### TASK TO COMPLETE:
After finding the line containing "2020 (1056, 973)" below, please output that line and each following one through the line containing "#Ethics (608, 919)", exactly as written.

Pixel coordinate grounding data

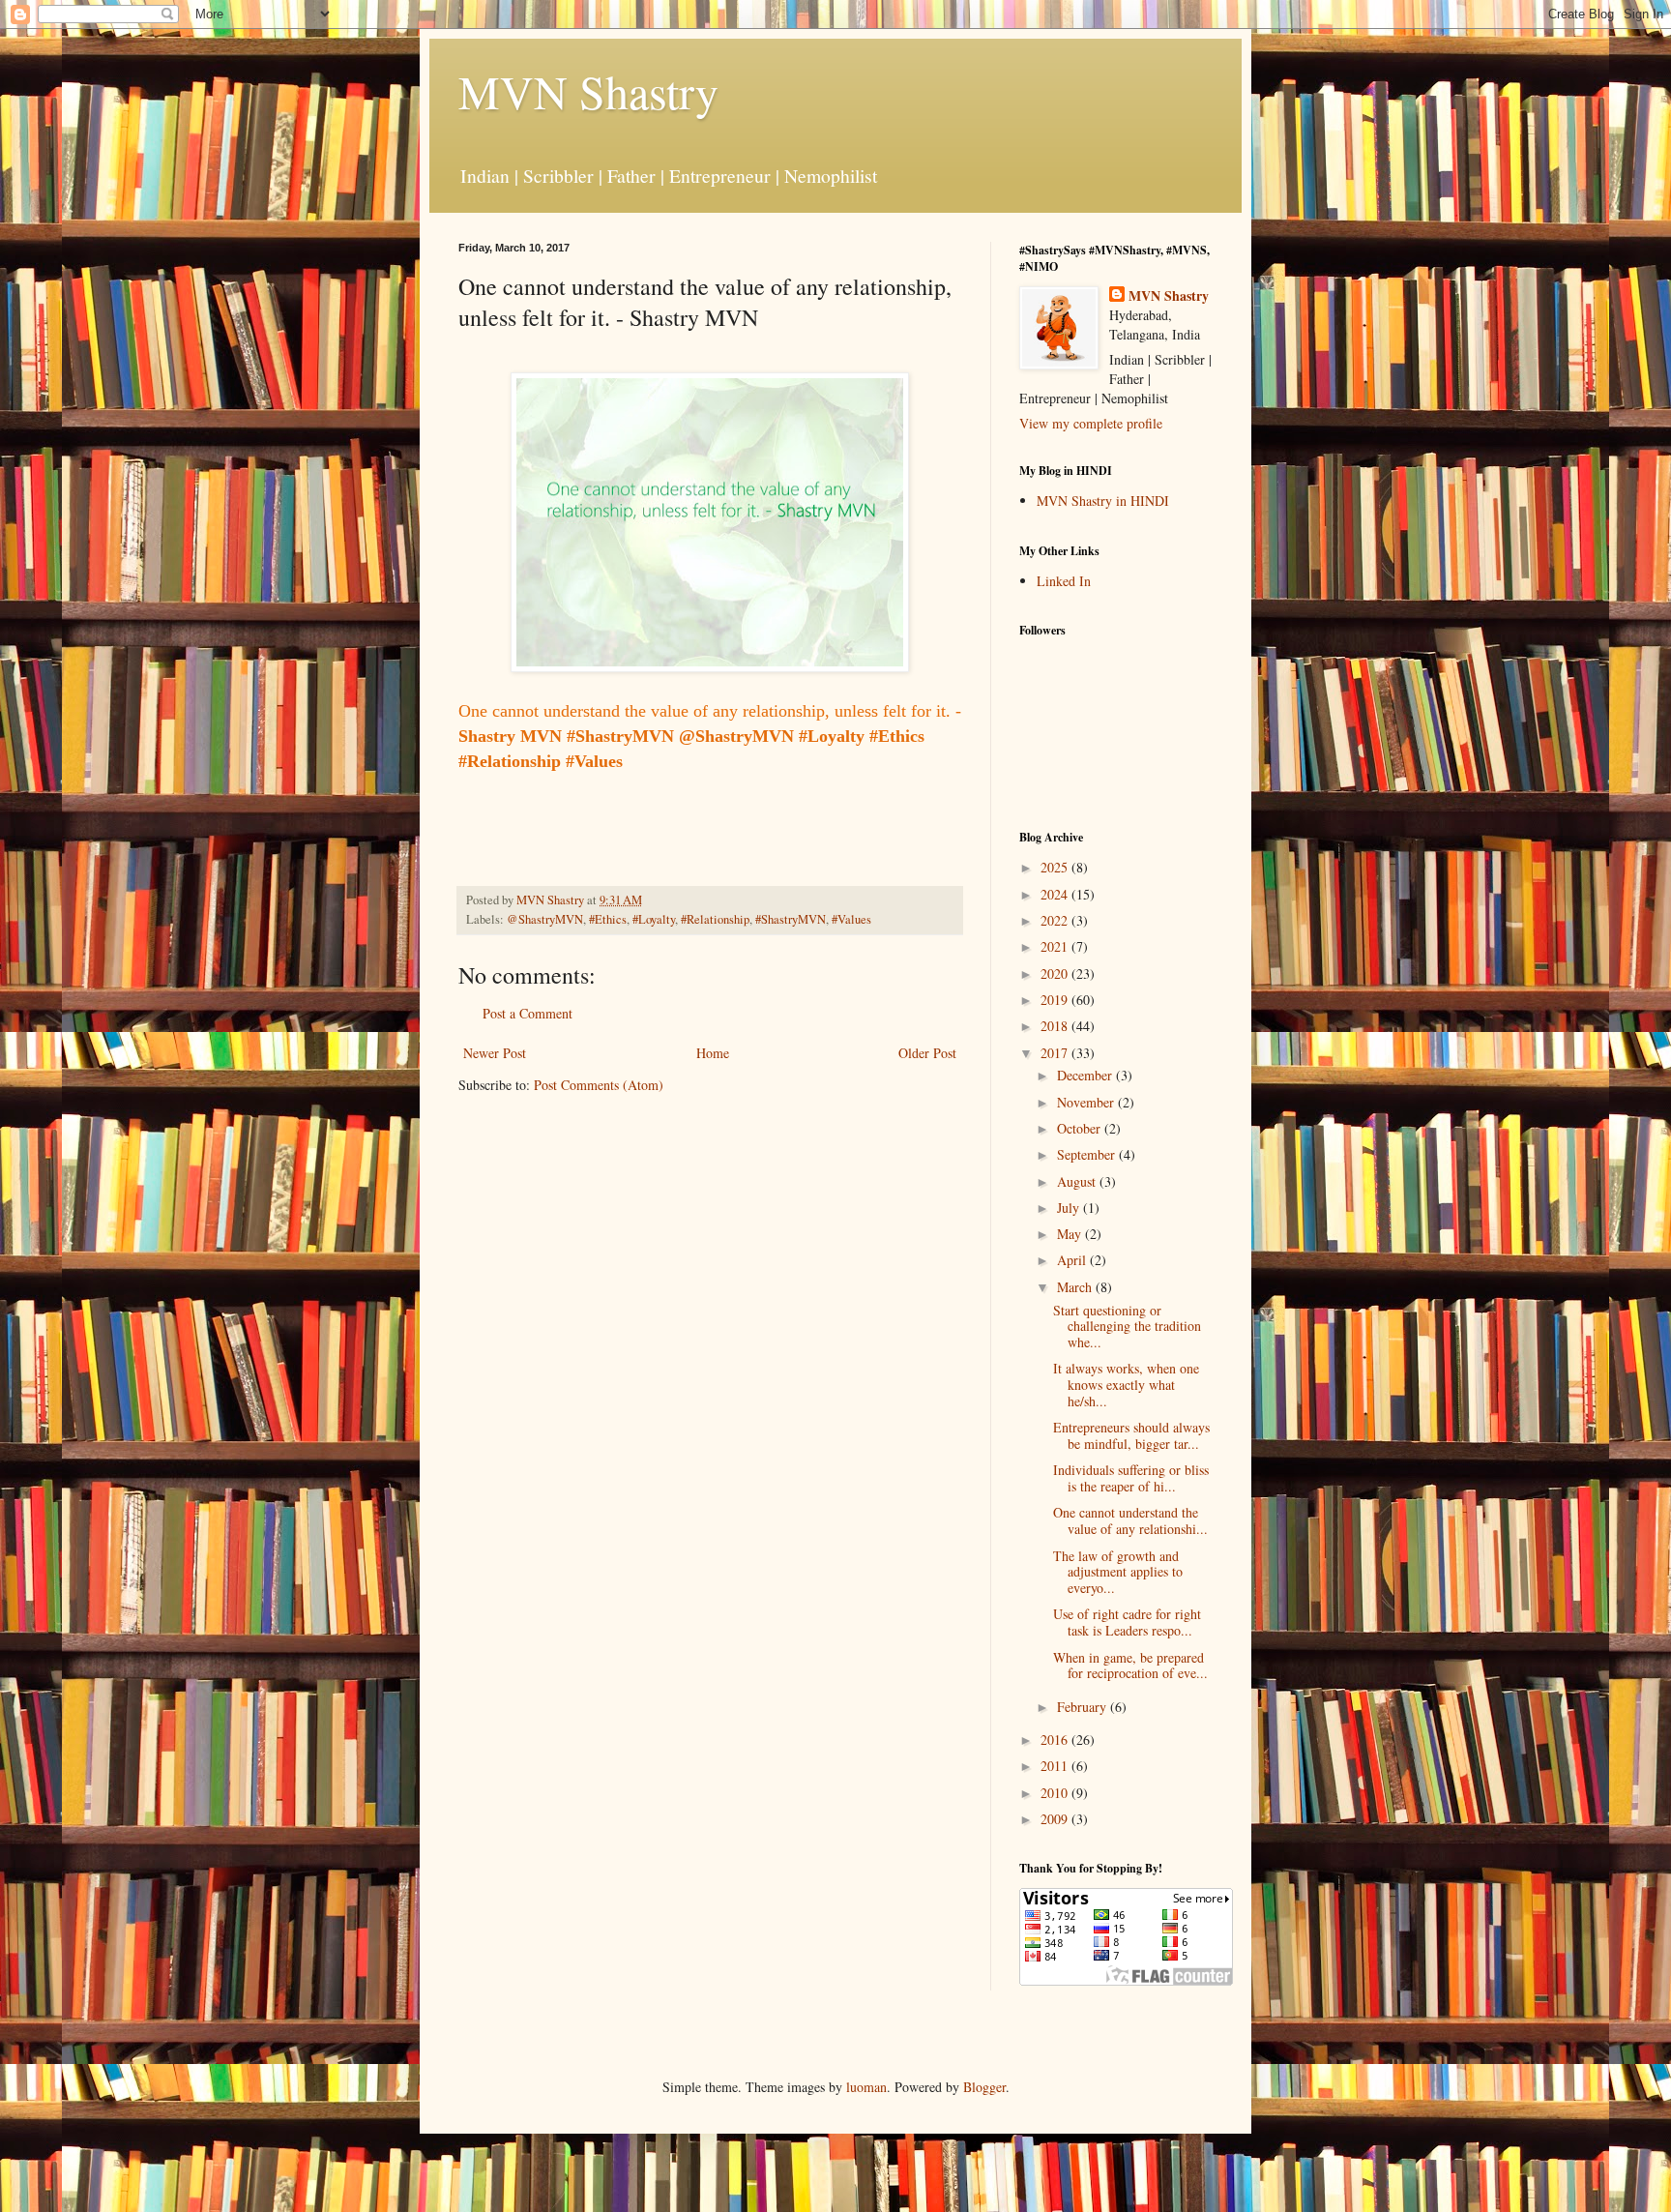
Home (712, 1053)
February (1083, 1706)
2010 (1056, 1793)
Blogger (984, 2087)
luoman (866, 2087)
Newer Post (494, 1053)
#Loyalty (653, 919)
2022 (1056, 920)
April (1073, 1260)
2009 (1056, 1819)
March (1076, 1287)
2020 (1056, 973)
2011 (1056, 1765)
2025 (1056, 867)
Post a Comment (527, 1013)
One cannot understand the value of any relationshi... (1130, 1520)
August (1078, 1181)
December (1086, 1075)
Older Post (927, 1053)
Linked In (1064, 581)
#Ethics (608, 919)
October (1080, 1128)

### SOLUTION:
2020 (1056, 973)
2011 (1056, 1765)
2025 (1056, 867)
Post a Comment (527, 1013)
One cannot understand the value of any relationshi... (1130, 1520)
August (1078, 1181)
December (1086, 1075)
Older Post (927, 1053)
Linked In (1064, 581)
#Ethics (608, 919)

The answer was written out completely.